SQL is the most tested skill in data interviews, appearing in 95% of Data Analyst, Data Scientist, and Data Engineer roles at top-tier companies. Meta, Google, Amazon, Airbnb, Uber, and Stripe all use SQL as a primary filter to assess your ability to work with real data at scale. Unlike coding interviews where algorithms dominate, SQL questions mirror the exact problems you'll solve on the job: measuring user engagement, computing business metrics, and debugging production queries.
What makes SQL interviews particularly challenging is that seemingly simple questions hide multiple layers of complexity. A question about computing monthly revenue sounds straightforward until you realize you need to handle refunds in different months, avoid double-counting from table joins, and deal with NULL customer IDs for guest purchases. The difference between a junior and senior data professional is often their ability to spot these edge cases and write queries that work correctly in production.
Here are the top 33 SQL interview questions organized by the core skills companies actually test, from basic filtering semantics to advanced performance optimization.
SQL Interview Questions
Top SQL interview questions covering the key areas tested at leading tech companies. Practice with real questions and detailed solutions.
Core SELECT, Filtering, and NULL Semantics
Most candidates fail SQL interviews not because they can't write SELECT statements, but because they misunderstand how NULL values behave in filters and comparisons. Companies use these foundational questions to quickly identify candidates who will write buggy queries that return incorrect results in production.
The most common mistake is assuming that NOT IN works the same way when the subquery contains NULLs. If your subquery returns even a single NULL value, NOT IN will return zero rows, not the filtered set you expect.

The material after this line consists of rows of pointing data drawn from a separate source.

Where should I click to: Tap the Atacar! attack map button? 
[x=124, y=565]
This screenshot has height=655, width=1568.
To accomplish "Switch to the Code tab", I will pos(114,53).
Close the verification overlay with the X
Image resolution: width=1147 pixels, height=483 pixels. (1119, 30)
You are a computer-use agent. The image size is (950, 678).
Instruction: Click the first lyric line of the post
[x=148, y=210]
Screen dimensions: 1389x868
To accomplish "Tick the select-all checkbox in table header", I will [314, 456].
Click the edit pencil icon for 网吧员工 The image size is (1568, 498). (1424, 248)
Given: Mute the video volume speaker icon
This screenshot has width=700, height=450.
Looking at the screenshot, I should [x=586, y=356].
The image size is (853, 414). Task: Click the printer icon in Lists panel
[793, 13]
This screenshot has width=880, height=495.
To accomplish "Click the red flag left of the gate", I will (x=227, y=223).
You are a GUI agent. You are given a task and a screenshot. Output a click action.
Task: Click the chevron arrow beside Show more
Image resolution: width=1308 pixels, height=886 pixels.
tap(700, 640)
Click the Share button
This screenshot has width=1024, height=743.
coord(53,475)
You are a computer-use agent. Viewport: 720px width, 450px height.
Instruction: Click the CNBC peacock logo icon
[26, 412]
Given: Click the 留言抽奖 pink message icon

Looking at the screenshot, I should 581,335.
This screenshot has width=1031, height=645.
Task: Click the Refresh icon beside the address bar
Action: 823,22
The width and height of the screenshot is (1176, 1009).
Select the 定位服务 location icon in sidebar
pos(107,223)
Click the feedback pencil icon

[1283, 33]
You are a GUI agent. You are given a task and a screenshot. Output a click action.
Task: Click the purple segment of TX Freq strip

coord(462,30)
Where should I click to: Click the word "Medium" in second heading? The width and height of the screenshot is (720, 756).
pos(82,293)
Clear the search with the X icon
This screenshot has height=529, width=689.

Core SELECT, Filtering, and NULL Semantics
Start here: you are tested on whether you can accurately filter and shape rows under time pressure. Candidates often slip on NULL behavior, boolean logic, date handling, and subtle differences between WHERE and HAVING.
At Netflix, you are pulling a list of active subscriptions where country is not 'US'. The table has many NULL countries due to missing data. Write a query that returns only truly non-US rows and excludes NULLs, and explain why a naive filter is wrong.
Sample Answer
Most candidates default to `WHERE country <> 'US'`, but that fails here because comparisons with NULL evaluate to UNKNOWN and get filtered out in `WHERE`. You need to be explicit about NULL handling, for example `WHERE country IS NOT NULL AND country <> 'US'`. If the requirement instead is to treat NULL as non-US, you would use `WHERE COALESCE(country,'') <> 'US'` or `WHERE country IS NULL OR country <> 'US'`. The key is remembering SQL uses three-valued logic, TRUE, FALSE, UNKNOWN.
At Meta, you need users who did not make a purchase in the last 30 days. Purchases are in a table with user_id and purchased_at, and purchased_at can be NULL for test rows. Write a query that correctly returns those users and does not get tripped up by NULLs in a NOT IN subquery.
At Stripe, you are asked to find customers whose first successful charge happened in January 2026. The charges table has customer_id, status, and charged_at timestamps. Write the query and explain why WHERE vs HAVING matters for both correctness and performance.
At Uber, you are given a trips table with requested_at timestamps and a cancel_reason column that is often NULL. You need trips in the last 7 days where the rider did not cancel for 'fraud' and you must keep rows with NULL cancel_reason. Write the WHERE clause only.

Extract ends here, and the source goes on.